PAGE –
+---+
In medieval times, castles were often under siege for months on end. In all of the history I've read, the defenders were always defensive, except for the occasional sally out to light up a few tents or slaughter a few workers that didn't have adequate protection.
Here's a gag that castle defenders never seem to have thought of.
As soon as the siege started, or news arrived that one would, they should have torn down a few stone buildings and used the stone to build two walls in the courtyard.
The walls would have been about 12 feet high, thirty feet long, and four feet thick, extending inward from the sides of the front gate in a VEE shape that closed to juuuuuust wide enough for one man to pass through. Sideways. Barely. If he was real skinny.
Then the next (or first) time the enemy charged, they should have opened up the front gate, raised the portcullis, dropped the drawbridge, and sent five guys out who were under orders to take one look at the attackers, throw down their swords, and run screaming back into the castle.
Leaving the gate open behind them.
(Oh Gosh, Martha! Deserters have breached the defenses!)
Those "terrified" guys would then run right up some handy ladders, exit the veetrap, and haul the ladders up behind them.
(Oh, shucks! No ladders for Bad Guys!)
Sensing a swift and decisive victory, the enemy troops would have swarmed in and gotten jammed up in the veetrap worse than a Bloomingdale's elevator on a Super Sale Saturday.
Hundreds would probably have suffocated within minutes. The defenders on the ramparts would have finished off the rest. And those who got stopped just outside the gate, right under the Boiling Oil Disposal Ports.
The first nine guys in would have seen the one-man exit, and raced each other to be the first man through--to survive!
They would have had to to settle for a six-way tie.
Everybody else would have played Follow the Leader until it was much too late to turn back. Until it was impossible to turn back.
+---+
DATASET EXCERPT –

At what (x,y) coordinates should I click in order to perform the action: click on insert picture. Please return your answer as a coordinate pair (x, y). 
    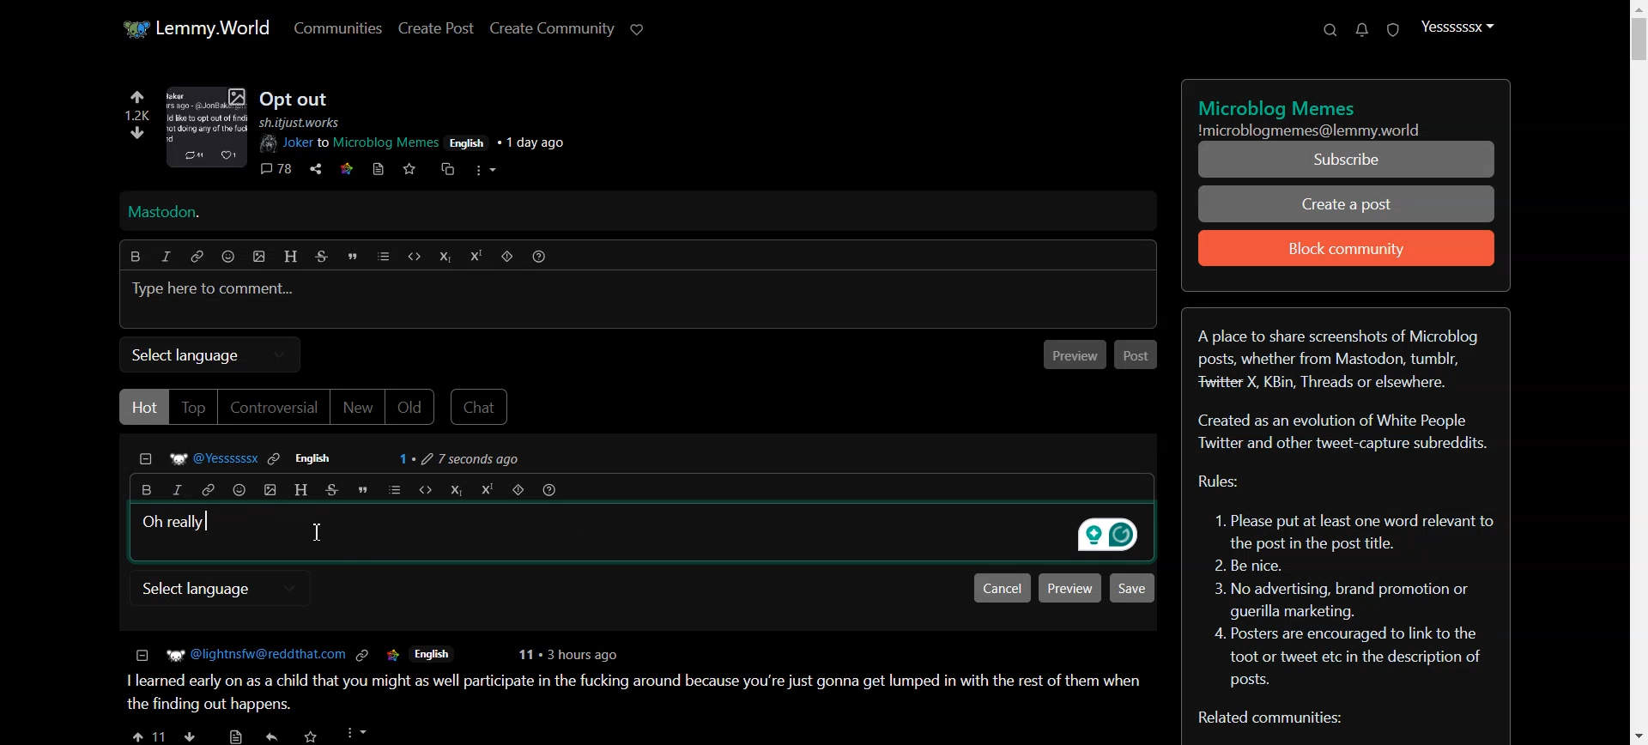
    Looking at the image, I should click on (259, 257).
+---+
TO-DO LIST –
**A)** Please reproduce the part of the castle siege essay starting with "(Oh Gosh, Martha!" and going on through "Super Sale Saturday.".
**B)** Carry on the castle siege essay from its final sentence, in the same tone.

TASK RESULTS –
**A)**
(Oh Gosh, Martha! Deserters have breached the defenses!)
Those "terrified" guys would then run right up some handy ladders, exit the veetrap, and haul the ladders up behind them.
(Oh, shucks! No ladders for Bad Guys!)
Sensing a swift and decisive victory, the enemy troops would have swarmed in and gotten jammed up in the veetrap worse than a Bloomingdale's elevator on a Super Sale Saturday.

**B)**
When the veetrap was packed full, no amount of battering or burning would get past the 30-foot plug of dead bodies. Even if they'd brought up a battering ram it would have been useless.
And, anyway, the porticullus would have dropped as soon as the veetrap was full. There would have been no escape for the few still alive.
After a while (and huge losses) the enemy would have had to pull back. And probably abandon the siege entirely.
The defenders would have then cleared out a few score bodies at their leisure, and closed the gates for the remainder of the evening.
Note that not only would they have decimated their attackers, they'd have acquired a lot of bodies to repatriate with their catapults.
That's always good for morale.
Now, fast-forward about a thousand years...give or take.
In a really hard-core SHTF situation, if an eventual mass assault was a given, basic veetraps could be constructed at the front and back doors of a residence or a refuge building. (And/or sliding glass doors, if any.)
Eventually, a group of attackers would make their move: they'd kick in a door, charge in, and be stopped dead a couple of 3/4" plywood wild-walls, braced by 2X4's, and decorated with waist-high ports cut in them for convenient lead injection.
Six sheets per entry would probably be plenty. Painted black on the inside for night ops, of course.
In a pinch, you could cobble your veetraps together out of whatever was handy. Beds, furniture, refrigerators, bookcases. Even fence wire.
Afterwards the well-rested defenders would have lots of fresh ammo, many new items for the armory, a lot of good-for-barter garb to wash the blood out of, and maybe even a little fresh food, if times were REALLY tough!
Just a thought, y'all!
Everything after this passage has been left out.